A diagnosis of right anterior ischaemic optic neuropathy, presumed secondary to GCA was made, and high dose intravenous steroid therapy instituted. Duplex ultrasound of the right superficial temporal artery was performed and showed wall thickening with an echolucent "halo" and an attenuated lumen with irregular stenotic segments (Figures 1a,b). For comparison, Figures 1c,d show the appearances in a normal, unaffected temporal artery. Appearances were felt to be highly suggestive of GCA and an abnormal segment was marked for biopsy, which was carried out under local anaesthetic the same day. Histology showed a chronic inflammatory cell infiltrate involving the full thickness of the artery wall, with multinucleate giant cells and fibromyxoid intimal thickening with associated luminal narrowing, consistent with active GCA (Figure 2).
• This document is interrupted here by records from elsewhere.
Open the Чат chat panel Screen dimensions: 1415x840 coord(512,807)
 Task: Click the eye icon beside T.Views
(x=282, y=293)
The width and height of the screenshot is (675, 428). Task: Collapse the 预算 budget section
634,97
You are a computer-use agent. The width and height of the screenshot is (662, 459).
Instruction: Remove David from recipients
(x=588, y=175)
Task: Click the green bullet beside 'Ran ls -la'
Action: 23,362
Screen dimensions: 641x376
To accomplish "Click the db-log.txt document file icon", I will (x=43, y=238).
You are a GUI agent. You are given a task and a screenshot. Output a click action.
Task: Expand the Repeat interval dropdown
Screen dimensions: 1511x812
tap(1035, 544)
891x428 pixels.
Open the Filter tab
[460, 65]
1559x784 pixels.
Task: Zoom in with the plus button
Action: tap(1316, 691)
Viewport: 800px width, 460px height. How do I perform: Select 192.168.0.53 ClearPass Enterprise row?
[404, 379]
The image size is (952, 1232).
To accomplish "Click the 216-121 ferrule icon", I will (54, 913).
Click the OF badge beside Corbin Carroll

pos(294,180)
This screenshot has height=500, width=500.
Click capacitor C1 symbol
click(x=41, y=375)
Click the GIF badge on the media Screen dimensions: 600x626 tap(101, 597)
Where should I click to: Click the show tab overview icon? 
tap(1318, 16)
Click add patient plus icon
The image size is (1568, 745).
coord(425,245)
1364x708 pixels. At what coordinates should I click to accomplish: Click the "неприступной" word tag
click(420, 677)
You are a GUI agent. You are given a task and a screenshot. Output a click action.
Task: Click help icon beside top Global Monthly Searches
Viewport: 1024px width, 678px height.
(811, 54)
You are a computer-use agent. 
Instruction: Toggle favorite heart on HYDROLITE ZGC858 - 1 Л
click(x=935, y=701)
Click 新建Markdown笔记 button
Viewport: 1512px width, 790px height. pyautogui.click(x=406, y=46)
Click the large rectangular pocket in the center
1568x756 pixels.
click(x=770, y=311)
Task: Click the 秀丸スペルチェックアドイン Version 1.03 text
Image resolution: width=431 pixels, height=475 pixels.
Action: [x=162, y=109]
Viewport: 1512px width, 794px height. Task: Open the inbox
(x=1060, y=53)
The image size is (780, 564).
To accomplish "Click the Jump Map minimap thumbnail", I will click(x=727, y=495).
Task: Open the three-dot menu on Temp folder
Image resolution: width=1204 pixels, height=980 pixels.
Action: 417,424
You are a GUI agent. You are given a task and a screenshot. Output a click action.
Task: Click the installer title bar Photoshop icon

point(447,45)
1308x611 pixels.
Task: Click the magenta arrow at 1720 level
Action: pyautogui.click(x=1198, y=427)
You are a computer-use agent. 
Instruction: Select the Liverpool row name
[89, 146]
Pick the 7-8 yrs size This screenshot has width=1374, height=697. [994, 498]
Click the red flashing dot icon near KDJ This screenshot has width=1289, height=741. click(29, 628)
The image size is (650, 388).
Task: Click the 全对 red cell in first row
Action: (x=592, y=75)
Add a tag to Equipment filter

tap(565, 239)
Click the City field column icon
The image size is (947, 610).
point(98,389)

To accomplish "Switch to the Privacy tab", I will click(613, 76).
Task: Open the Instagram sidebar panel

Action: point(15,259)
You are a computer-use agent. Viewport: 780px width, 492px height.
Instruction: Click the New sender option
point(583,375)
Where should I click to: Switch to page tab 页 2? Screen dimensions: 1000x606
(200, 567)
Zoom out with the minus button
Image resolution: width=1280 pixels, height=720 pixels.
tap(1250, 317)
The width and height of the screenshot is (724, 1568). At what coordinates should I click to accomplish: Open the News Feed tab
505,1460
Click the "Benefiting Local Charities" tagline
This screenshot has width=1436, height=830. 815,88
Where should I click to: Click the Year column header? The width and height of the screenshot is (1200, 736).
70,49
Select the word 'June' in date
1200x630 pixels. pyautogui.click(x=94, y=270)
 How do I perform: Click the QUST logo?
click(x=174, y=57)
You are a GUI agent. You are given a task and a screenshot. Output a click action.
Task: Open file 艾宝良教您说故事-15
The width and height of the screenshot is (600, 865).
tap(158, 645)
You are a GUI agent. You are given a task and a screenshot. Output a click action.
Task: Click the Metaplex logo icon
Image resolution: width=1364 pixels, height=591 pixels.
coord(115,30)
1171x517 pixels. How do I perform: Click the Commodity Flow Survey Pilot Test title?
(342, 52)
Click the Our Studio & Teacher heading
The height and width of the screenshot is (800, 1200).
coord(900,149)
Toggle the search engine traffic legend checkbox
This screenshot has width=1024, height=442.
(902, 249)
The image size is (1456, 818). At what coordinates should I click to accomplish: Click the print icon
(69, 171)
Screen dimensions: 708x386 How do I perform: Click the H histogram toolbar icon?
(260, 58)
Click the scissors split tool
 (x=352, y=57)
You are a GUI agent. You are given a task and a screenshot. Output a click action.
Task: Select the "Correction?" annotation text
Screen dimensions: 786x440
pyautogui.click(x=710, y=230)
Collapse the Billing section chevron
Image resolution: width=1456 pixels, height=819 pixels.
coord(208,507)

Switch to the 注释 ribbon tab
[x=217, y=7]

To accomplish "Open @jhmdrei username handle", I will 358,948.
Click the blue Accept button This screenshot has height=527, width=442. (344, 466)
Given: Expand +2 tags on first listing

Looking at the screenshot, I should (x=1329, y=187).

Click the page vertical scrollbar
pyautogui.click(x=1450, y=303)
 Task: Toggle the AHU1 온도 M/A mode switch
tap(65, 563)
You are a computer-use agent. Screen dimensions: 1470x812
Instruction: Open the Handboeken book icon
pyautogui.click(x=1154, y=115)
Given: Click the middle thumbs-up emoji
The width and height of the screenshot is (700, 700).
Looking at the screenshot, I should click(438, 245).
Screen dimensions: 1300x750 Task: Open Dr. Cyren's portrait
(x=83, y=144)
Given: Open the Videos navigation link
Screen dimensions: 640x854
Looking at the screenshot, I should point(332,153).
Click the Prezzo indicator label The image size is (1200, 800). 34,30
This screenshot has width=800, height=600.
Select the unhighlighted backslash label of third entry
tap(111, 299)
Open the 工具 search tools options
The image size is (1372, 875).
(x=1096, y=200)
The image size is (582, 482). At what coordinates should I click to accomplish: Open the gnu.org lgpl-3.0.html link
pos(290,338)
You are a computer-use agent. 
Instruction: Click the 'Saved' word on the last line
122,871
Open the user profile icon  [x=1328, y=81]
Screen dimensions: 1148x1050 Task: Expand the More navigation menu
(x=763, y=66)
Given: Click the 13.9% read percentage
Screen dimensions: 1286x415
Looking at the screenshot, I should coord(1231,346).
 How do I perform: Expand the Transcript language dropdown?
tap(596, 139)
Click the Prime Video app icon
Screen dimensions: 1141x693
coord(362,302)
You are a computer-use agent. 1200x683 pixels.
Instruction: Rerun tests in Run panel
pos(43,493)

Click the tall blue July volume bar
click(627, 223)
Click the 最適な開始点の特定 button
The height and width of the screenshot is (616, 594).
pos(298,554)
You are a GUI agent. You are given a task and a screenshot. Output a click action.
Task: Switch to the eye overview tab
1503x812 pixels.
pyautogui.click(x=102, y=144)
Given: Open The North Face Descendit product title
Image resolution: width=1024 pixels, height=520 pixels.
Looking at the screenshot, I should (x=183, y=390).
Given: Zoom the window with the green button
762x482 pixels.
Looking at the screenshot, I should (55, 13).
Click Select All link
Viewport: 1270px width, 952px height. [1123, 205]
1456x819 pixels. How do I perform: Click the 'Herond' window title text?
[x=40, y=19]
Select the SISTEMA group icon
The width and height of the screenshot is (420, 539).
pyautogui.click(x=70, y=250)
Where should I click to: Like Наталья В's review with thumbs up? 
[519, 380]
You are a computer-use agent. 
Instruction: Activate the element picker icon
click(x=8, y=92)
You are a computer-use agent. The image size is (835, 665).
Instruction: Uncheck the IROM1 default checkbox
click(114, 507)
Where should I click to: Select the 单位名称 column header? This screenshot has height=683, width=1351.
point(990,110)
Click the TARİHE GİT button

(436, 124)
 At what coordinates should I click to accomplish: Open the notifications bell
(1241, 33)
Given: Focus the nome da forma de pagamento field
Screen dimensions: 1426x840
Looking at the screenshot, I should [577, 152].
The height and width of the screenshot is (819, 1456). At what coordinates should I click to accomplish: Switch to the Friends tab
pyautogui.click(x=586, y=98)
View larger version (92K): [in this window] [in a new window]   Figure 1. (a) Longitudinal duplex ultrasound image through the right superficial temporal artery showing irregular lumenal stenosis and mural thickening. (b) Transverse duplex ultrasound image showing the "halo" effect due to mural oedema. (c) Longitudinal duplex ultrasound image through the right superficial temporal artery in a normal control subject. (d) Transverse duplex ultrasound image through the same unaffected vessel, showing normal appearance of the arterial wall.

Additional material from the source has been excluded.